Dataset entries:
=====
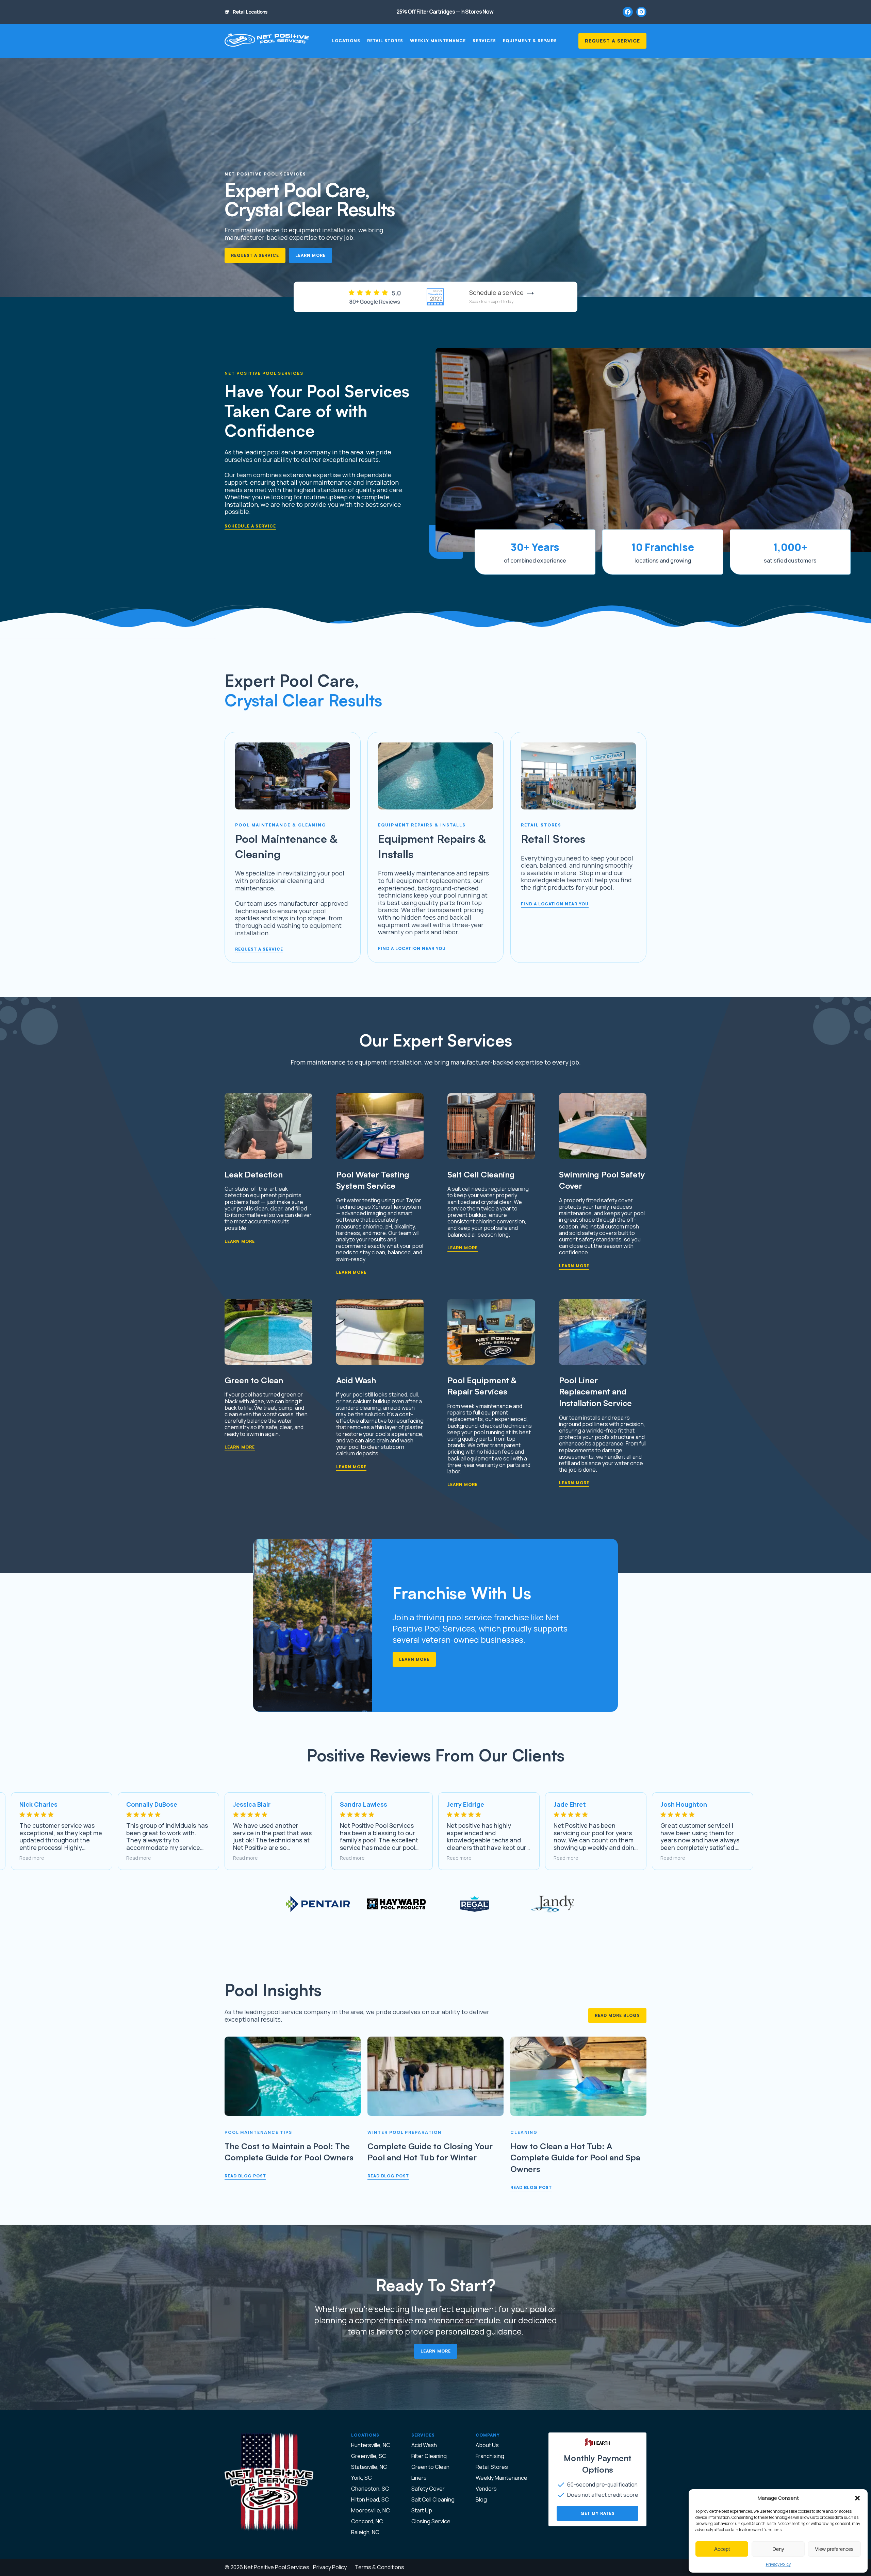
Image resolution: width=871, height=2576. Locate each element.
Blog (481, 2499)
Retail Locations (250, 12)
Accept (722, 2549)
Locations (346, 41)
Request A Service (612, 41)
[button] (857, 2498)
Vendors (486, 2488)
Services (484, 41)
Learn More (310, 255)
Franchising (490, 2456)
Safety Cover (428, 2488)
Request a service (259, 949)
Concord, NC (367, 2521)
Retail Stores (385, 41)
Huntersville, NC (370, 2445)
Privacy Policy (778, 2564)
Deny (778, 2549)
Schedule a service (250, 526)
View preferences (834, 2549)
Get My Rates (597, 2513)
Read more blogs (617, 2015)
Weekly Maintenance (438, 41)
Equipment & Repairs (530, 41)
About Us (487, 2445)
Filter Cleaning (429, 2456)
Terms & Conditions (379, 2567)
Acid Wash (424, 2445)
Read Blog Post (245, 2175)
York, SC (361, 2477)
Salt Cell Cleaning (433, 2499)
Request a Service (255, 255)
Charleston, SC (370, 2488)
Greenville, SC (368, 2456)
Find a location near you (412, 948)
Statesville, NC (369, 2467)
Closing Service (430, 2521)
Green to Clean (430, 2467)
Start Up (421, 2510)
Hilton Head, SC (370, 2499)
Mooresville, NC (370, 2510)
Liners (419, 2477)
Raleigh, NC (365, 2532)
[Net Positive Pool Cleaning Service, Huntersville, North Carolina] (267, 40)
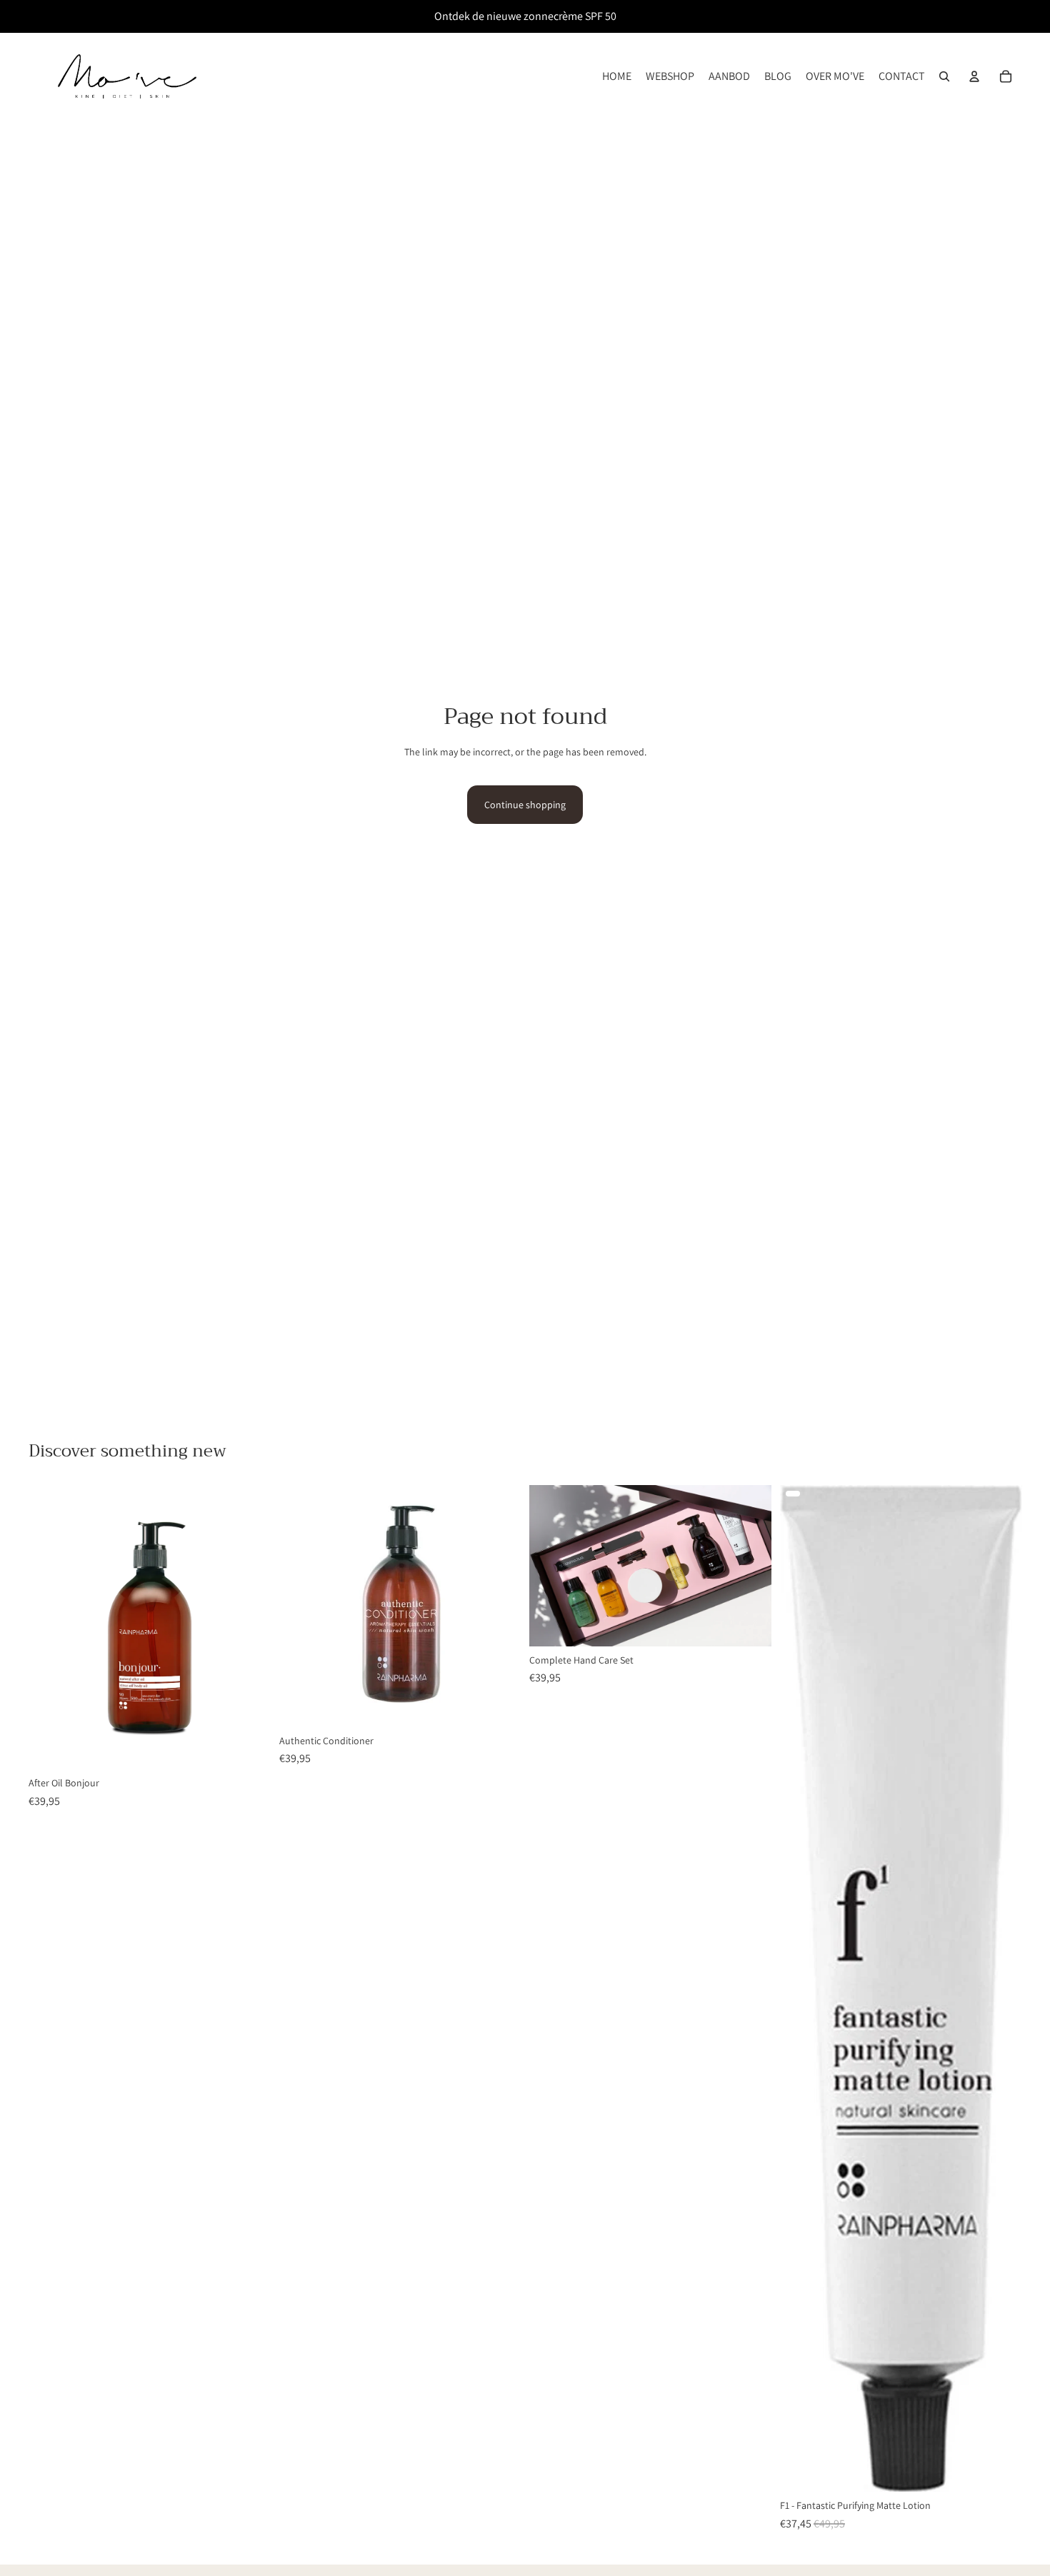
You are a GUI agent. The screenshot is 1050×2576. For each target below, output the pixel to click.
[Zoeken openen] (944, 76)
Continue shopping (525, 804)
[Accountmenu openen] (974, 76)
=====
*PROBLEM STATEMENT*:
Among the entries above, take the line with "Statesville, NC (369, 2467)", the line with "Continue shopping (525, 804)", and all the lines between them, and restate them word for word without pictures.

*SOLUTION FOR THIS EXERCISE*:
Statesville, NC (369, 2467)
Closing Service (430, 2521)
Green to Clean (430, 2467)
Start Up (421, 2510)
Hilton Head, SC (370, 2499)
Mooresville, NC (370, 2510)
Liners (419, 2477)
Raleigh, NC (365, 2532)
[Net Positive Pool Cleaning Service, Huntersville, North Carolina] (267, 40)
You are a GUI agent. The screenshot is 1050×2576. For each target below, output the pixel to click.
[Zoeken openen] (944, 76)
Continue shopping (525, 804)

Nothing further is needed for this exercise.